One must consider the time spent by the branch personnel in completing sales invoices, collecting money, purchasing display counters and displaying the goods for sale. Then there are the cost of capital, the supplies themselves, and tasks involving storage and counting for the annual inventory. In most companies, there is the possibility of pilferage, and the need to set up measures to prevent it. And let's not forget the floor space - that costs money also.

Rental companies are in business to rent equipment. Rental is a direct sales business; a sales call or telephone call is made so that a rental will result. The money is in the rental, not in sales of equipment, parts or supplies.

Don't take my word. Look at the operating statements of any of the public companies.

There are three basic ways for a rental company to increase revenue:

* Increase rates.

* Improve time utilization.

* Add more fleet.

Sales coordinators are busy people. You can direct their efforts to sell a hard hat for $10 and make $2 profit, or you can have them make outgoing telemarketing calls to increase your equipment rental utilization.

Making telemarketing calls is essentially a hit-ratio business - the more calls, the greater the chance of a rental. When one makes 25 telephone calls to prospective customers, perhaps the result might be a rental or two. Make 100 calls and the results increase proportionally.

Backhoes rent from $1,500 to $2,200 per month, 185-cfm air compressors from $550 to $700 a month, skid-steer loaders for about $125 a day. It seems to me that if a rental company can improve its time utilization by 5 percent or 10 percent, that is where the money is. That increase equates to $75 to $220 a month in additional revenue on a backhoe, $27.50 to $70 a month on an air compressor, and $6 to $12.50 per day on a skid-steer loader rental.

Rates are often adjusted on the counter by the rental coordinators as they receive the incoming telephone call, and there are many factors to consider in this process. Also, coordinators have to spend time talking to customers to help them determine what equipment would be most beneficial for particular applications. Make sure they have enough time to carry out a proper dialogue with customers. It would make no sense for a sales coordinator to be rushed in a telephone rental call in order to sell a hard hat to make $2 and risk losing a $1,500 rental.

Many rental companies have strong staffing, with personnel who have the experience and knowledge to both rent equipment and sell merchandise. Should these firms abandon merchandise sales? Not necessarily. But I recommend that rental companies do a financial analysis of their cost of doing business and answer the question for themselves.

They should ask: Does a 25 percent to 30 percent gross margin in the merchandise sales business justify being in that business?

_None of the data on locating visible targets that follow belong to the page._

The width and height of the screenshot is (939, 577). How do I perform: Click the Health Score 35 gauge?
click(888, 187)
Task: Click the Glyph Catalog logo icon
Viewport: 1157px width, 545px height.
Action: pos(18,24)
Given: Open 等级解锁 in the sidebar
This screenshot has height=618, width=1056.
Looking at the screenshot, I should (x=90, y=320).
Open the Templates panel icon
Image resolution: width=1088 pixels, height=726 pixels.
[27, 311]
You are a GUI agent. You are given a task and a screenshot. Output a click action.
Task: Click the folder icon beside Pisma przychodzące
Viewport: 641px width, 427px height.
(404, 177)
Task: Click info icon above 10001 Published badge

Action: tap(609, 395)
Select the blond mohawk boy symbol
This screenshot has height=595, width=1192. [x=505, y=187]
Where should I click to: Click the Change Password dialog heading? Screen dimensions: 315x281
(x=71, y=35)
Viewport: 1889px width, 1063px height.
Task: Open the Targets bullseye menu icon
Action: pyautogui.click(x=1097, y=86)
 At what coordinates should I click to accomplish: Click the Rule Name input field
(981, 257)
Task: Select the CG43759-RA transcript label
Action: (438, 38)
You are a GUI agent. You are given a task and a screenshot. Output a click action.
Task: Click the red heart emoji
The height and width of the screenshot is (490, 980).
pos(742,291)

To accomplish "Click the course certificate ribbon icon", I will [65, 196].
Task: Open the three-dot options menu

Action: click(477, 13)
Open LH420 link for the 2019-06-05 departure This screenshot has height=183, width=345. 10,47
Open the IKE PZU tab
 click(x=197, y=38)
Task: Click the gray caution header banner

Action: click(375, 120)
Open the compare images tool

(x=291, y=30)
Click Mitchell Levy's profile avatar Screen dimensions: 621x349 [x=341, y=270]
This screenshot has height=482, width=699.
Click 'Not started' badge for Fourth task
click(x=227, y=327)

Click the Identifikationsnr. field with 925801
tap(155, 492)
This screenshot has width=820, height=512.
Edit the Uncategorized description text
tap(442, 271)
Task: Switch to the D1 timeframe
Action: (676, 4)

I am not saying that you shouldn't sell any parts, supplies or small tools. I recognize that smaller rental companies market to the homeowner and depend on that niche. Their ability to be a one-stop shop is their key to success. This is especially likely to be true in smaller markets. Those companies may need the small items to support the rental, but those items should not be expected to drive the rental business.

However, it is important to keep it in perspective. Most rental companies - particularly those that market themselves toward the contractor with larger construction equipment - will prosper or fail on their rental operation, not on the sales of hard hats.